» **INSTRUCTION**
Rewrite the data below from the line holding "Save hotel to favorites with heart" through the end, inclusive, and increase every coordinate in the answers by 6. Leave the pictures out.

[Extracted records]
● ● ● ● ●

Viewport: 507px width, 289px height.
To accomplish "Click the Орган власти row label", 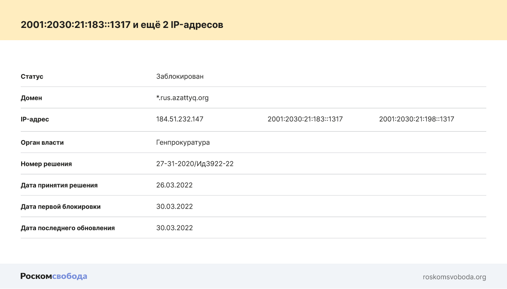I will [42, 143].
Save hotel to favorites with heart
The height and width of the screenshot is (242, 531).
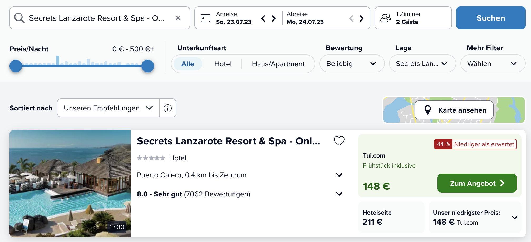(339, 141)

● ● ● ● ●

» **FINISHED TASK**
Save hotel to favorites with heart
The height and width of the screenshot is (242, 531).
(345, 147)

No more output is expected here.